Tuesday the 13th of October will be a patching day for many people. In addition to the Adobe patch being released, Microsoft is releasing patches covering 13 bulletins and 34 vulnerabilities. Microsoft is listing most of the 13 patches as critical, their highest rating. The Adobe Reader vulnerability is reported to be in the wild and attacks via emailed PDF documents. Adobe has also given this flaw the critical vulnerability rating.
Installing updates is never a task that is anticipated with any eagerness by system administrators and even less by the majority of regular users. If it weren't for auto-updating or reminder services running on most computers, many computers would not be patched.

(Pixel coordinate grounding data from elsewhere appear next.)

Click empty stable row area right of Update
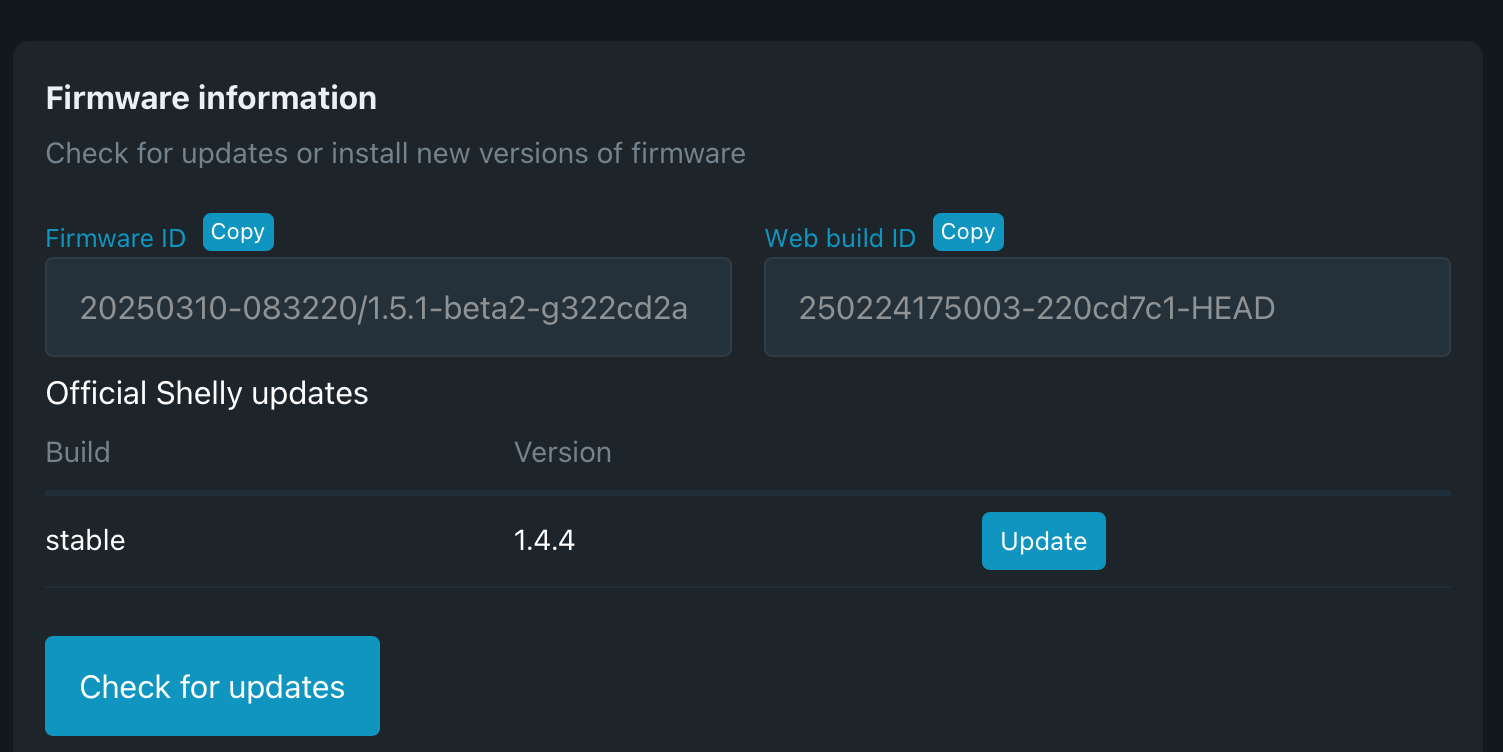Image resolution: width=1503 pixels, height=752 pixels. (1280, 541)
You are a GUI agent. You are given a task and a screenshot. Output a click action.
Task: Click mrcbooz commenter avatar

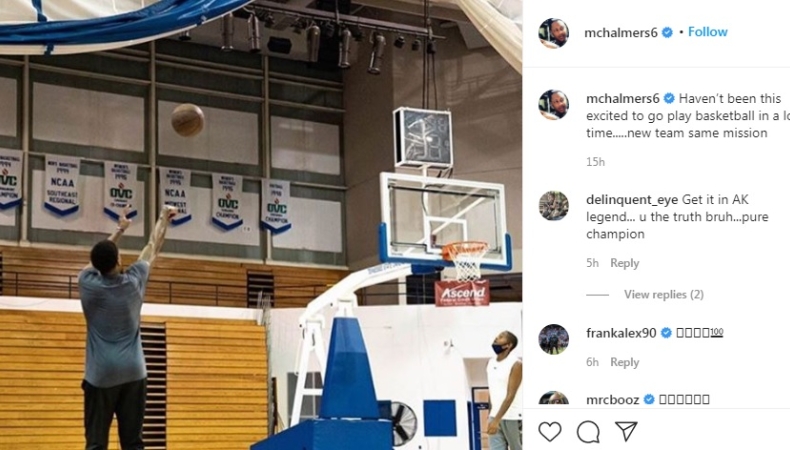(x=554, y=398)
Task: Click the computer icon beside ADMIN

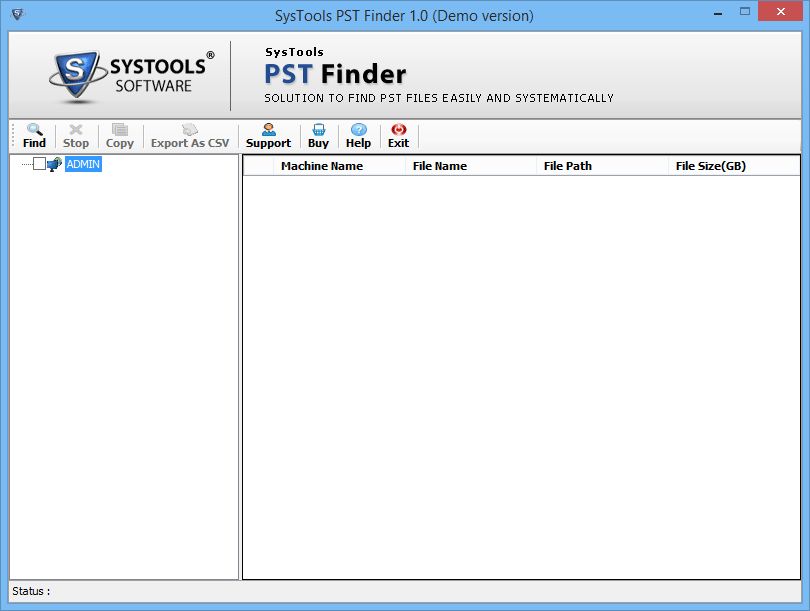Action: click(53, 164)
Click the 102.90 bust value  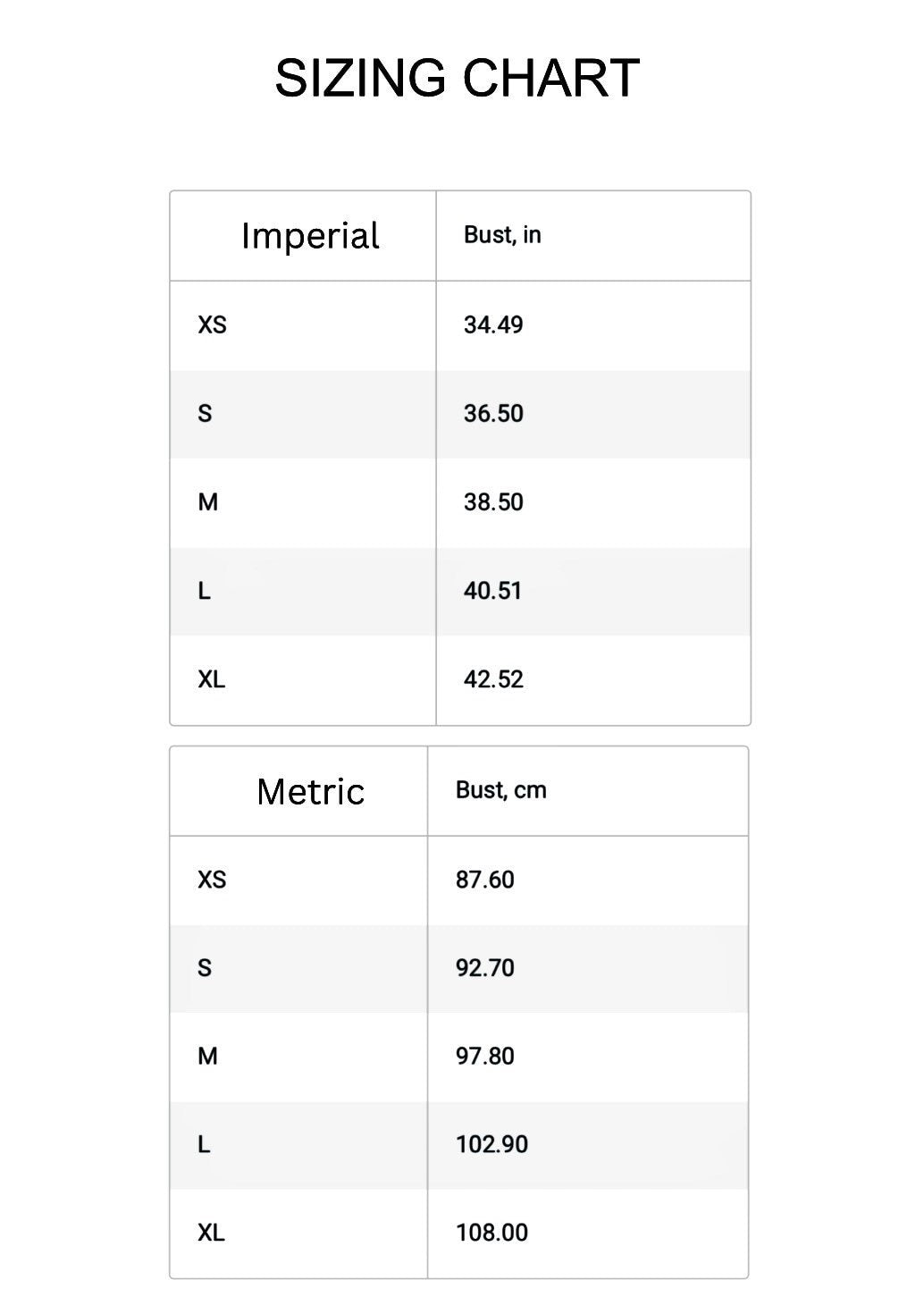tap(491, 1144)
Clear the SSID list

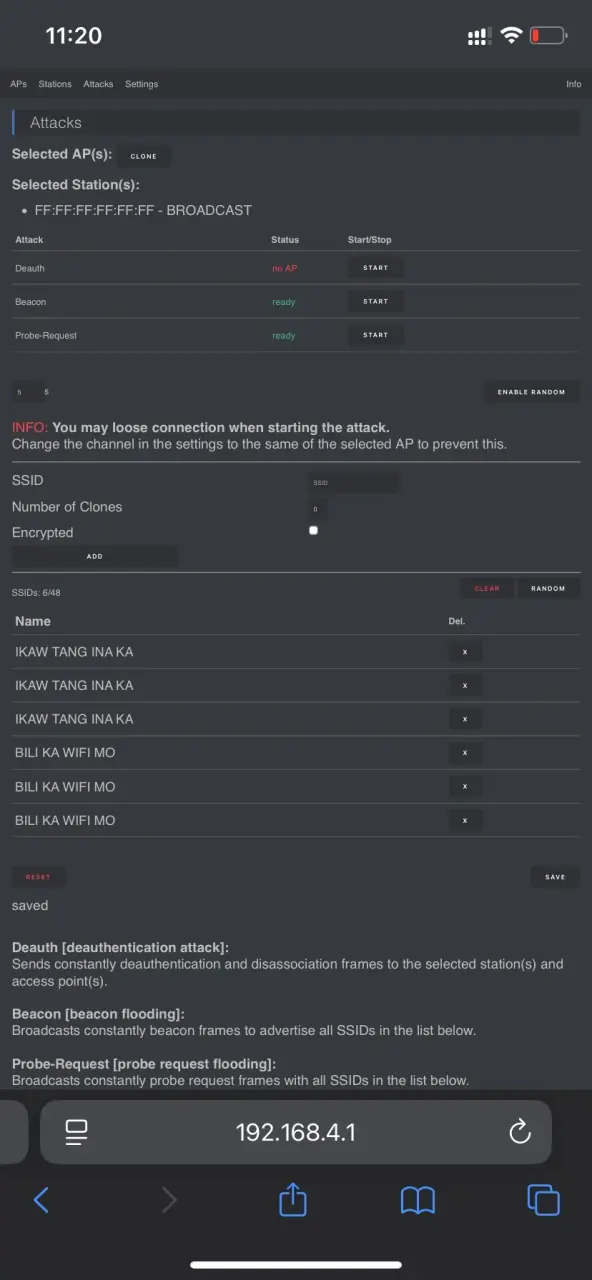[487, 588]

Applying the updates in Windows isn't too big a deal for regular users. For system administrators, the thought of patching usually means re-booting servers, a task usually done when impacting the least number of users, most often late at night. They also have the nagging feeling that something could always go wrong. Murphy's Law is not unknown to system administrators.
Patching Adobe Reader has always meant installation of the entire program. While it is true that Adobe makes this easy for the regular users, they certainly do not go out of their way for a system administrator who has to update multiple machines. The exploit after all is specifically targeting corporate users. So it makes sense for Adobe to be more accommodating to the system admins. Adobe does have a method for sys admins but it requires you to apply and wait for approval before being able to download packages suitable for wide deployment.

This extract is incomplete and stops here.